Music at Mars Hill is a weekly column by Luke Larsen that seeks to find God amidst the newest trends in both mainstream music and independent music.
The Church has a long history of being divided by the music we use in our services. There’s no question about that.
Sometimes it’s stylistic, such as around the year 900 when church singers had controversially started embellishing unison chants with harmonizations and tropes. Other times it’s been more about social conventions and liturgical practices. Take the the Reformation, for example, when congregations began singing their songs all together rather than letting professional musicians do the music-making at church. The point is, debates about what kind of music we use in our church services are not a new thing and they are certainly not pointless diatribes.
With the Contemporary Christian Music industry standing on the verge of its own extinction, the future of church music has never been more uncertain and open-ended. Have all the divisive changes that churches have to make to modernize their services in attempts to stay relevant been for nothing? Few people have any trust or faith in the future of CCM. Who then will lead the direction of not only church music, but of Christian music as a whole?
Here in Portland, Oregon, one of the hippest neighborhoods of the one of the hippest cities in the country, is a church called Door of Hope.
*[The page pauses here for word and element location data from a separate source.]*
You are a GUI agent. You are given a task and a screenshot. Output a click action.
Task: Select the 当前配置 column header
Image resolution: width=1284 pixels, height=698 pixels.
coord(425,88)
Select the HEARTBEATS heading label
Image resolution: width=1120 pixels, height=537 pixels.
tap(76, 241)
This small community-centered fellowship was founded by and led by a man named Josh White, who acts as both worship leader and senior pastor. Josh White doesn’t have your typical pastor background though, that’s for sure. He used to lead worship at a mega-church in suburbs of Portland, was the frontman of the successful Christian worship band Telecast, and was heavily involved in the mainstream music industry before that. So when I heard that Josh White was starting a church a few years ago, what music they were going to play for church was one of my primary curiosities about the community.
You probably thought I was going to present Wounded Healer as a shining beacon for the future of church music — a daring experiment that would push Christian music in a definitive direction. It definitely tries to be that — and in some ways it succeeds. The album takes its straightforward worship songs and soaks them in the sounds of gospel and 70s pop. It might sound like a strange combination, but on songs like “You Did Everything” and “Overwhelmed”, it really comes together in a unique way.
But ultimately it’s unclear what purpose Wounded Healer was made for. It’s tongue-in-cheek tone seems too silly for congregational worship, while the lyrics seem far too much like Christian worship cliches to be enjoyed by those outside the Church. It’s an example of Christian artists looking forward into the uncertain future of church music and responding with a creative, but somewhat contrived attempt to do something new.